Well its almost near the end of the year and this is where I'm at. Should I start titling these posts as 'Dear Diary' cause that's what it feels like.
Dear Diary,
Why does life have to be so hard? Really, I pretty much live life day to day and it seems impossible to stay happy. I might be happy for a bit and then the ball drops and happy turns into tears and freaking out. Forget happy, if I could just stay emotionally content all the time that would be enough, maybe.
At least I finally am working again and just saw a paycheck. Money is finally going back into the bank and no longer out of my savings. It took nearly a month to get my job sorted out, but now I know what I don't like. I need to really start taking my future and career more seriously. I need to figure out how to financially take care of myself, one day buy a house, a new car, etc. I can't wait anymore and not plan for the future career-wise.

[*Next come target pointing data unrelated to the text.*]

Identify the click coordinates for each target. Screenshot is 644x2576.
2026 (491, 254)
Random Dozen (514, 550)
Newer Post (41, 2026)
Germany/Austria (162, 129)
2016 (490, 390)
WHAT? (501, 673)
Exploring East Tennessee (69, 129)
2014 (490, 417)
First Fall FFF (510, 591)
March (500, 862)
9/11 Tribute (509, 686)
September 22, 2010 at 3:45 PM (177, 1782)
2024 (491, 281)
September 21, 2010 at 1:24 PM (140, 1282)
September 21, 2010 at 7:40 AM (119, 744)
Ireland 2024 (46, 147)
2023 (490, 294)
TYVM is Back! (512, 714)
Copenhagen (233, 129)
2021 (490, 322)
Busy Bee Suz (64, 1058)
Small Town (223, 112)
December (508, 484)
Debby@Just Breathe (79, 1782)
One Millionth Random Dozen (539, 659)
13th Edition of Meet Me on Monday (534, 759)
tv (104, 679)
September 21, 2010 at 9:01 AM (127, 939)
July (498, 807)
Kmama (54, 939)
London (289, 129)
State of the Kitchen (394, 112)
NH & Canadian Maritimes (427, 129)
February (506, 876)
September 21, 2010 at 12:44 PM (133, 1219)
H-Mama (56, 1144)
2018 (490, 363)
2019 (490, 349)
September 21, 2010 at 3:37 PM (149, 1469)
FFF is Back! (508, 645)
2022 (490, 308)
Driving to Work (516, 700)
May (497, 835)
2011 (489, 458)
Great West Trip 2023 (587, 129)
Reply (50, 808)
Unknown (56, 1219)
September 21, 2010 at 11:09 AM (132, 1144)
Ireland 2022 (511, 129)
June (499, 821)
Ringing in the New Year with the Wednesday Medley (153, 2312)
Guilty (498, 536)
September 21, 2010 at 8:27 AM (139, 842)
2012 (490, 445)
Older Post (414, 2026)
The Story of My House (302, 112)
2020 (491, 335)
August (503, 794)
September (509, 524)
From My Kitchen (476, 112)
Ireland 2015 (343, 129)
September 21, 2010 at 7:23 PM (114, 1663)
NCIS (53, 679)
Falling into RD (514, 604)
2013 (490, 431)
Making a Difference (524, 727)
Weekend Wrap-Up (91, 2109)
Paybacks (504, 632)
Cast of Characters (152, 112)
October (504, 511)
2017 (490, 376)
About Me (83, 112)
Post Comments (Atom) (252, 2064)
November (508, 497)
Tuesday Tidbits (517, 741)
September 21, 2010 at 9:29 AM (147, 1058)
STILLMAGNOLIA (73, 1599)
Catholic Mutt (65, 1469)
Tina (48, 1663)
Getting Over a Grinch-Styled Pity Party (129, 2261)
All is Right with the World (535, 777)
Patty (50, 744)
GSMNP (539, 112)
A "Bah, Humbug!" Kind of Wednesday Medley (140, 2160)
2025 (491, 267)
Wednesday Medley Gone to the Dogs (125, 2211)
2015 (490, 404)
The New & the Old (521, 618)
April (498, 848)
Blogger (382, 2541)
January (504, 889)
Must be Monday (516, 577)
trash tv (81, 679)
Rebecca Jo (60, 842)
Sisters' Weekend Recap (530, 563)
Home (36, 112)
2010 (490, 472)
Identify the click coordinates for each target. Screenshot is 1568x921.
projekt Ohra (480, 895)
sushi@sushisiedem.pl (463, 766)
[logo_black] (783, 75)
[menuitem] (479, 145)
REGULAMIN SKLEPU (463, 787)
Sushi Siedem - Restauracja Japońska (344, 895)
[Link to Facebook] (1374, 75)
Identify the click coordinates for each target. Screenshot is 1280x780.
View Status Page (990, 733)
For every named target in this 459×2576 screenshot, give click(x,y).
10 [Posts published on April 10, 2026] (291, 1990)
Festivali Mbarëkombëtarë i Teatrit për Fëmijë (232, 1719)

My personal love life is another big issue. Is it so hard to like someone and have them like you back? I've become ok with being without any physical in my life but I would give anything to have someone apart of my life. I'd love to have someone to take care of, who needs me and who could be my best friend, confident and thinks the world of me. Where is this person? Should I push harder with the guy I like now, try meeting someone new, or just be content with my best friend and accepting we were meant for each other as singles together. This is a tough topic, and I just don't want to spend the rest of my life alone. Mr. Right please be out there for me!